--- WHAT THE EXERCISE ASKS ---
Collect each line in the material below that contains the word "button", matching its case exactly.

--- RECORDS TO PROCESS ---
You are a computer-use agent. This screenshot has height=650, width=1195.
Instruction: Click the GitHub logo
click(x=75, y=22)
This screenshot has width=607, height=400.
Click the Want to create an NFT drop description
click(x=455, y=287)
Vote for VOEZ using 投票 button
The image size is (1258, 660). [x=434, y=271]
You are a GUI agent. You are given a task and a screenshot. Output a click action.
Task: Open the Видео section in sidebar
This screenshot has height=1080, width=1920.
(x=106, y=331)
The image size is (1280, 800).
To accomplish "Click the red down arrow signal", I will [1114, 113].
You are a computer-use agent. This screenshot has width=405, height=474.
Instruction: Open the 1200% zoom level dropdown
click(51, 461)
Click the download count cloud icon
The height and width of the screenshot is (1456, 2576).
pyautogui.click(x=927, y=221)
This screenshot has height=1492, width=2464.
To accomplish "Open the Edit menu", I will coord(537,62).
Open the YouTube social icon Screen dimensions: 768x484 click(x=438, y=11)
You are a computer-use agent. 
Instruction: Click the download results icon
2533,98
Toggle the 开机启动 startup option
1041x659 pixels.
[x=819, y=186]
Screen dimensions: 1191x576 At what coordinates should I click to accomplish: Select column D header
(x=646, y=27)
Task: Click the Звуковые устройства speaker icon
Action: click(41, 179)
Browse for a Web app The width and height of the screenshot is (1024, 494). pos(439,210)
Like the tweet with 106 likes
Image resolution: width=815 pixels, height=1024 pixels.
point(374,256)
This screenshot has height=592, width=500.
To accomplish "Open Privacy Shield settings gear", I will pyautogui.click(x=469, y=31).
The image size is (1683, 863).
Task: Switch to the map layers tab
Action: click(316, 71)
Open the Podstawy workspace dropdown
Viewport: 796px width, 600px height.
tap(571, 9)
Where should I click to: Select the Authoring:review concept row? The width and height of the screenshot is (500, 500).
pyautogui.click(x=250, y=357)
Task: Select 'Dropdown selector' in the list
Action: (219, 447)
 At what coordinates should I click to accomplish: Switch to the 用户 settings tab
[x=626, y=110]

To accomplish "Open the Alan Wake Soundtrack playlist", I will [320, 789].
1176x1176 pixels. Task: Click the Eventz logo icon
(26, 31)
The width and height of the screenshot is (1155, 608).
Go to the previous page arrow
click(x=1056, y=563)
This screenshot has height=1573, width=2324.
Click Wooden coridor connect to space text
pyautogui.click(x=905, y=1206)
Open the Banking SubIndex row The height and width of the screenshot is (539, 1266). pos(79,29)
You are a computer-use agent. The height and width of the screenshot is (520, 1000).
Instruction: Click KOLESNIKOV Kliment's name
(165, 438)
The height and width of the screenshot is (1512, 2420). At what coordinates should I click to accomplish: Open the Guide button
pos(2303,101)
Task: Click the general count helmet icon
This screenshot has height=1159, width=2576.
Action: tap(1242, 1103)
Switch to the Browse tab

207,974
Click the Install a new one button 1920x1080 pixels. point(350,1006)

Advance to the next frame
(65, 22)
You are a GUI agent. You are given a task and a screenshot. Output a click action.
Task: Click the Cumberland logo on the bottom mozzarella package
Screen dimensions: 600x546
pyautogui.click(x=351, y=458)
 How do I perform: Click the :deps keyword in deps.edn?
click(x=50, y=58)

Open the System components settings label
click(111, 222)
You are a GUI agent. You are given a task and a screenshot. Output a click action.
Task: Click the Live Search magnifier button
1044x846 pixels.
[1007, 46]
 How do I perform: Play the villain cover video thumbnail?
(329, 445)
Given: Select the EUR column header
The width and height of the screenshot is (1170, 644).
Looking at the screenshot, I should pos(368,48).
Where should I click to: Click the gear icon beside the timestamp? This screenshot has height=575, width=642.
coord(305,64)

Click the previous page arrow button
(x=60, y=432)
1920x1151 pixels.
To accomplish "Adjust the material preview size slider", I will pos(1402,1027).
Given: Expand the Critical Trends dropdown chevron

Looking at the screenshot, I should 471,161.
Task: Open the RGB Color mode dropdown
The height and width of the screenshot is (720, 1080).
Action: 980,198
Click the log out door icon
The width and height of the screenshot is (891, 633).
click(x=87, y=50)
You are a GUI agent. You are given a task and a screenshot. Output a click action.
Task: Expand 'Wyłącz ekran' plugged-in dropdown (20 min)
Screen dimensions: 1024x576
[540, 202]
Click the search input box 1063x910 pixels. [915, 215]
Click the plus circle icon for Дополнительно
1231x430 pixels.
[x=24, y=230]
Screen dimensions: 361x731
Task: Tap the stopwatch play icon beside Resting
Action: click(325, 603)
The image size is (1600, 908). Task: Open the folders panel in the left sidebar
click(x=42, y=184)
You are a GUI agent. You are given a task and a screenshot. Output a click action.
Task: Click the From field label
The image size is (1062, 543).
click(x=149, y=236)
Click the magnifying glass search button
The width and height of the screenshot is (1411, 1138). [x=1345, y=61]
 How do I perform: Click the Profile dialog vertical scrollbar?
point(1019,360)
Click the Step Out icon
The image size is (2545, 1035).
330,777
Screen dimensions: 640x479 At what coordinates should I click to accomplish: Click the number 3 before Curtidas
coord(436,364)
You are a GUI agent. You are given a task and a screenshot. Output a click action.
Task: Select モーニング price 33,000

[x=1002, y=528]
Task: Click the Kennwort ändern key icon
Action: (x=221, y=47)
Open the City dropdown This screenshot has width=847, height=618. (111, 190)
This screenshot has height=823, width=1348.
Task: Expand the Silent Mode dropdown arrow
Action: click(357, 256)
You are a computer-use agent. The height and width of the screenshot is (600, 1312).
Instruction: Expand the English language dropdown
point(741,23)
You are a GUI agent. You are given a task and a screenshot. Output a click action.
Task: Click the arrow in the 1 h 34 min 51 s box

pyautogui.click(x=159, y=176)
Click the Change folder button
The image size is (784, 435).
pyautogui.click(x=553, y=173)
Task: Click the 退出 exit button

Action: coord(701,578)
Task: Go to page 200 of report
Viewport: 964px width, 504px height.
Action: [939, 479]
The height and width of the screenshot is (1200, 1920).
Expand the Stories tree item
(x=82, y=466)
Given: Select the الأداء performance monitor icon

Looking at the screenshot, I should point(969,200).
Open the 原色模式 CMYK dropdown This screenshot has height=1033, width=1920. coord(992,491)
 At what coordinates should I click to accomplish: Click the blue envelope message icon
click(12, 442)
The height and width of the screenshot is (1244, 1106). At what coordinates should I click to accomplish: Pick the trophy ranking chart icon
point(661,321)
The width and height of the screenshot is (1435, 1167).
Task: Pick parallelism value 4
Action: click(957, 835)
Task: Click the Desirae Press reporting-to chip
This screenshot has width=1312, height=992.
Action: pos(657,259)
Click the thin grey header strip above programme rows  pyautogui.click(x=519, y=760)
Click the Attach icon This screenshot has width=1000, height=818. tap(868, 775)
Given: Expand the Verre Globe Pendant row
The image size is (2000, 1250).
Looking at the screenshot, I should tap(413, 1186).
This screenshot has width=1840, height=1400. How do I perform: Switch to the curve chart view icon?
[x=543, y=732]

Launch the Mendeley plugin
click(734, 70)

--- OUTPUT OF THE TASK ---
Vote for VOEZ using 投票 button
The height and width of the screenshot is (1512, 2420). At what coordinates should I click to accomplish: Open the Guide button
Click the Install a new one button 1920x1080 pixels. point(350,1006)
Task: Click the Live Search magnifier button
Click the previous page arrow button
Click the magnifying glass search button
Click the Change folder button
Task: Click the 退出 exit button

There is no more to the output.